*What is being asked*.
Copy the entries from the line containing "Viewport: 800px width, 557px" through the line containing "Action: pyautogui.click(x=565, y=109)", substituting "page navigation bar" for "pagination" and leaving everything else unchanged.

— Begin Data records —

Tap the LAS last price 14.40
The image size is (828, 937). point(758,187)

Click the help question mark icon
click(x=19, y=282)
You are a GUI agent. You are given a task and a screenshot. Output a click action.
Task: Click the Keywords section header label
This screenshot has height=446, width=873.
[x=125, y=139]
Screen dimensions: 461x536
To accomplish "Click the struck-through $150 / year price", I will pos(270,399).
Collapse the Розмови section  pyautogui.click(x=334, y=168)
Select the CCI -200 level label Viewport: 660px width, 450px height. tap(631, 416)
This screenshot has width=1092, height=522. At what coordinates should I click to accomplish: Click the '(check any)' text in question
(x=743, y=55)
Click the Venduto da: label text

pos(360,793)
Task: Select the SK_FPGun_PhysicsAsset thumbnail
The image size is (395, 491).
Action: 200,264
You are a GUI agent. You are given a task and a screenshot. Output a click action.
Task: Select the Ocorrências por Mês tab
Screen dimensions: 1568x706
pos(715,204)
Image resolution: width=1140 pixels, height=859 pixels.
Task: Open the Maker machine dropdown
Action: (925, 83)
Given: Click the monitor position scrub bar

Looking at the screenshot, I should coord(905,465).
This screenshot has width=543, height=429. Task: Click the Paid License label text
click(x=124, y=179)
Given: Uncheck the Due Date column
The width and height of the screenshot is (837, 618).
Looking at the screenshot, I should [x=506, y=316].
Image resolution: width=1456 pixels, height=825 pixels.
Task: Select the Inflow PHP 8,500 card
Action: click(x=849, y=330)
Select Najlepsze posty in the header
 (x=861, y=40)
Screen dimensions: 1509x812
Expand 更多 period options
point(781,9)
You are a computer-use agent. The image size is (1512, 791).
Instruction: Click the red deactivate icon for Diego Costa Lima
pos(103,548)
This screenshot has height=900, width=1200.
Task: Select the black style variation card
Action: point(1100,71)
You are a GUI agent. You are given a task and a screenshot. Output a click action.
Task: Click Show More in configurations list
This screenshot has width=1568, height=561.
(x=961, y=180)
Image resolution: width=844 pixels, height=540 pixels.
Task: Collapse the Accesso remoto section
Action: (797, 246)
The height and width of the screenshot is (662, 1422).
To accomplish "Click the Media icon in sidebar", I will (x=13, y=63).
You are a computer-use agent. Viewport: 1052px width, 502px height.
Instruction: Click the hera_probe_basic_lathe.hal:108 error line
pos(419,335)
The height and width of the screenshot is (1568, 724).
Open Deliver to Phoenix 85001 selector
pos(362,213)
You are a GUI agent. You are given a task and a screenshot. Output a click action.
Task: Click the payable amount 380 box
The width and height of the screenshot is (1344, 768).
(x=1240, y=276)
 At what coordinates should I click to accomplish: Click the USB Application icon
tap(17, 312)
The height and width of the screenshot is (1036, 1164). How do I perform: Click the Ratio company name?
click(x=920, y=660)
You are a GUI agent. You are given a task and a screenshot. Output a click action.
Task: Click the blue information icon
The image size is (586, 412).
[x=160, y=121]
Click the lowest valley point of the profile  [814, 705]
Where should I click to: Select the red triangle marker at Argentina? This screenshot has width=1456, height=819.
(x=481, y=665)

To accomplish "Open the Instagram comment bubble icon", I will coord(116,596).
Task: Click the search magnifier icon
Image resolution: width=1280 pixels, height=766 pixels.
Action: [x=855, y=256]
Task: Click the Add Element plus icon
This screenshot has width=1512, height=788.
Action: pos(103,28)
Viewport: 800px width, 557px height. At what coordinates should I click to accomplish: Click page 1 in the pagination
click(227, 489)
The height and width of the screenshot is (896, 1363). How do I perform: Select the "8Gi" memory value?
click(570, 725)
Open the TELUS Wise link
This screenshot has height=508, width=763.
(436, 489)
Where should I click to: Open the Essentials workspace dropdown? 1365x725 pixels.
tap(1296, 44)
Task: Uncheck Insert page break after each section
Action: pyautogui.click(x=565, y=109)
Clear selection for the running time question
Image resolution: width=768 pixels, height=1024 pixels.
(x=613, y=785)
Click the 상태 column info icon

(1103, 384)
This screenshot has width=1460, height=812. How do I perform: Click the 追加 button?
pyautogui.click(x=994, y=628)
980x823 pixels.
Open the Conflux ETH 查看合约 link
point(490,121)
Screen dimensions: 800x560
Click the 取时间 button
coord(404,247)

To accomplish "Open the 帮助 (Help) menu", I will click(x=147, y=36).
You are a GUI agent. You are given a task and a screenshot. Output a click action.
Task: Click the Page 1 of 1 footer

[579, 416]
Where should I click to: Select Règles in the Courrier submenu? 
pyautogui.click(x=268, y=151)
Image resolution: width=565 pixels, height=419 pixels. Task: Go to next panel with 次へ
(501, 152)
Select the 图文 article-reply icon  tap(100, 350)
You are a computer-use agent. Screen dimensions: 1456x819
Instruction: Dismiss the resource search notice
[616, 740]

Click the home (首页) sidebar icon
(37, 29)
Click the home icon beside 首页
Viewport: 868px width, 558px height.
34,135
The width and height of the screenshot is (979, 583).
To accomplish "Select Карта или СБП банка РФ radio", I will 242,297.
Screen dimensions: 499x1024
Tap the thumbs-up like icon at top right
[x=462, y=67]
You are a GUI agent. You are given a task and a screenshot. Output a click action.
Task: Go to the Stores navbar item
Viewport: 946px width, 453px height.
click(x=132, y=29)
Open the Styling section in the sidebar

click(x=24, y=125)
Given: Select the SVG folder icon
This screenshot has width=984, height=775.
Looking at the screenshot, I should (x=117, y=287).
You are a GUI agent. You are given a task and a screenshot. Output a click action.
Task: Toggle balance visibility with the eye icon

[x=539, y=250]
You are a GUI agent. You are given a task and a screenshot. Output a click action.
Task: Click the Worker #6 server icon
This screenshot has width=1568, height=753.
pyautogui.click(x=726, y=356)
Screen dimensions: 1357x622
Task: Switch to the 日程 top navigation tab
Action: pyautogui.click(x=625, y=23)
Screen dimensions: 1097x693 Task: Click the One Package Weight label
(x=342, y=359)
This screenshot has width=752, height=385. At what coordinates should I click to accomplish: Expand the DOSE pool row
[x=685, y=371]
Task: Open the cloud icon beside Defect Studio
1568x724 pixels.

— End Data records —

*Response to the task*.
Viewport: 800px width, 557px height. At what coordinates should I click to accomplish: Click page 1 in the page navigation bar
click(227, 489)
The height and width of the screenshot is (896, 1363). How do I perform: Select the "8Gi" memory value?
click(570, 725)
Open the TELUS Wise link
This screenshot has height=508, width=763.
(436, 489)
Where should I click to: Open the Essentials workspace dropdown? 1365x725 pixels.
tap(1296, 44)
Task: Uncheck Insert page break after each section
Action: pyautogui.click(x=565, y=109)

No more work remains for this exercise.